Basler Zeitung

19.09.2017

Randnotiz

Ein zähes Luder

Von Eugen Sorg

James Lovelock ist ein Gigant unter den Wissenschaftlern, ein eigentlicher Renaissance-Gelehrter: Naturforscher, Philosoph und Erfinder. Der Autor von über 200 Publikationen entwickelte in den 70er-Jahren die Hypothese, dass sich die Erde mit ihrer Biosphäre als selbstregulierendes System im Gleichgewicht hält – vergleichbar mit einem Lebewesen. Auf Anregung des Freundes und Schriftstellers William Golding gab er diesem Organismus den Namen Gaia, nach der Erdgöttin der griechischen Antike. Lovelock wurde zur Ikone der sich damals entwickelnden Bewegung der Grünen.
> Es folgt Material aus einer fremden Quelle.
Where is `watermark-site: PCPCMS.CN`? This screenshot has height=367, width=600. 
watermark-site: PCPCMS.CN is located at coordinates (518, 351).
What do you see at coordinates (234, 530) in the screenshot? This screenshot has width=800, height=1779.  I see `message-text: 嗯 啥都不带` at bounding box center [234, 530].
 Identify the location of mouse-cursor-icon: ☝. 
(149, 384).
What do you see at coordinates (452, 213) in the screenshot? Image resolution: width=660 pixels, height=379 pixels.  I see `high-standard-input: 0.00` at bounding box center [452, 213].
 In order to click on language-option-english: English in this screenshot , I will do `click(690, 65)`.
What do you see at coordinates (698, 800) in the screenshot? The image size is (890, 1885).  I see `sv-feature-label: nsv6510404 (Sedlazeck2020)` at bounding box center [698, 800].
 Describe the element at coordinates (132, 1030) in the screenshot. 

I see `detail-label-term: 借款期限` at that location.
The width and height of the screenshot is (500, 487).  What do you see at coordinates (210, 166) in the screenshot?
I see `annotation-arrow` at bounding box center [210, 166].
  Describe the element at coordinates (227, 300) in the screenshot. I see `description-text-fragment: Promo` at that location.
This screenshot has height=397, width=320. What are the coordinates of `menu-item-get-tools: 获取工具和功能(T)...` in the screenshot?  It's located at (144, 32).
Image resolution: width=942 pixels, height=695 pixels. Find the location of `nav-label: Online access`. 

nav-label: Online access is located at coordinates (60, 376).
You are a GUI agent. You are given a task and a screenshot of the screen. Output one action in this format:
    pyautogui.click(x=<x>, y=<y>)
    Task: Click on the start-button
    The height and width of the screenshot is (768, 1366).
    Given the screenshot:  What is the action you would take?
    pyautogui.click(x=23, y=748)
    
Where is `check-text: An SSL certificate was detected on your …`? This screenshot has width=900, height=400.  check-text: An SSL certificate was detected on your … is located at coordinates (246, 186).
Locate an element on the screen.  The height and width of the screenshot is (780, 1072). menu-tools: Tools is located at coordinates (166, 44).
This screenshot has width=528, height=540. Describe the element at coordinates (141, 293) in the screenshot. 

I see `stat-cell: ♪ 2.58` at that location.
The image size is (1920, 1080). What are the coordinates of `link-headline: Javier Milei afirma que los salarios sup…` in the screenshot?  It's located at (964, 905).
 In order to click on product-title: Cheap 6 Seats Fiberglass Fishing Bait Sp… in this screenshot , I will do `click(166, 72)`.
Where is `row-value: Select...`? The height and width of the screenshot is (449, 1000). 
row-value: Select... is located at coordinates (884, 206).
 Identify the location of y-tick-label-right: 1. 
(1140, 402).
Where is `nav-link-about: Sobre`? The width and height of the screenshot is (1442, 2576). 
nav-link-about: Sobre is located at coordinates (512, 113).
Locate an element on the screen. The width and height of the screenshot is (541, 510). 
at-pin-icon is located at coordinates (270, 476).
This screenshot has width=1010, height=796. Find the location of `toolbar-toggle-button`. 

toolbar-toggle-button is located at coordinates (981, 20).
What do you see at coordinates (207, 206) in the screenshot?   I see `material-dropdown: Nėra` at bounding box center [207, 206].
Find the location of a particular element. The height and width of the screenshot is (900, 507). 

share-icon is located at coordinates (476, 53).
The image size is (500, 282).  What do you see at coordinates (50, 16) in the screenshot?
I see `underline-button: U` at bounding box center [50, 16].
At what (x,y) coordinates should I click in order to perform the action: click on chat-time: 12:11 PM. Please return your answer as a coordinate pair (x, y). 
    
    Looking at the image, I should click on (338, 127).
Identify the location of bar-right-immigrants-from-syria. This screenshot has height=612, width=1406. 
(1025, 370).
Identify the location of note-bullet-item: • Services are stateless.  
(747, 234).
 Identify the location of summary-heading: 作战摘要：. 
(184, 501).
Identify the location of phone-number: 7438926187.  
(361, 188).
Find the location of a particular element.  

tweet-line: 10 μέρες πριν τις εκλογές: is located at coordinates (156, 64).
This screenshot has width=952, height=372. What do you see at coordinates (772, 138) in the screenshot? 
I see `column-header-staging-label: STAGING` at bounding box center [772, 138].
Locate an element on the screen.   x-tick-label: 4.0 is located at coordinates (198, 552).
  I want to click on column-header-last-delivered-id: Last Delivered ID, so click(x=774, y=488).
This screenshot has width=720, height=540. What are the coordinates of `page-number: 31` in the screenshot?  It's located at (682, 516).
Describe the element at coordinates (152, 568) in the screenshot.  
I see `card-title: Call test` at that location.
Neben seinen theoretischen Arbeiten tüftelte er in seinem Heimlabor an Erfindungen herum. 50 Patente hat er bis heute angemeldet, darunter einen Elektroneneinfangdetektor, der auch kleinste Substanzen nachweisen kann. 2006 bestätigte er mit dem Buch «Gaia’s Rache» seinen Ruf als grüner Gottvater. Er warnte vor einem Hitzetod der Humanzivilisation aufgrund der industriell produzierten Kohlendioxid-Emissionen. Milliarden Menschen würden bis Ende des Jahrhunderts sterben, ausser einigen wenigen in der Arktis, wo das Klima erträglich wäre. 2012 allerdings widerrief er seine Prognose. Er habe einen Fehler gemacht, entschuldigte er sich, er habe übertrieben. Nicht nur sei im letzten Jahrzehnt trotz CO2-Anstieg keine Erwärmung gemessen worden, man wisse auch sonst noch kaum, wie das Klima funktioniere. Überhaupt sei es eine «grössenwahnsinnige Idee», das Klima des Planeten kühlen zu wollen. Zudem pries er die Nuklearenergie als «billig und sicher», im Gegensatz zur «ineffizienten, kostspieligen und umweltverschandelnden Windenergie». Die internationale rot-grüne Klima-Kongregation bestrafte diese Aussagen mit indigniertem Beschweigen. Sie gefährdeten ihr lukratives Angst- und Ablass-Geschäftsmodell. Lovelock nimmt den Liebesentzug seiner ehemaligen Verehrer gelassen. Er ist jetzt 98-jährig und war sein Leben lang frei und unabhängig genug, seine Theorien zu ändern, wenn sie mit der Wirklichkeit nicht mehr übereinstimmen. Noch immer betrachtet er die Welt, «ein wunderbarer Ort», mit «kindlichem Staunen». Er glaubt an die kreative Intelligenz des Menschen, sich an neue Lebensbedingungen anzupassen. Und er vertraut auf die Hunderte Millionen Jahre alte Selbstorganisation des Lebens auf unserem Planeten: «Gaia ist ein zähes Luder.»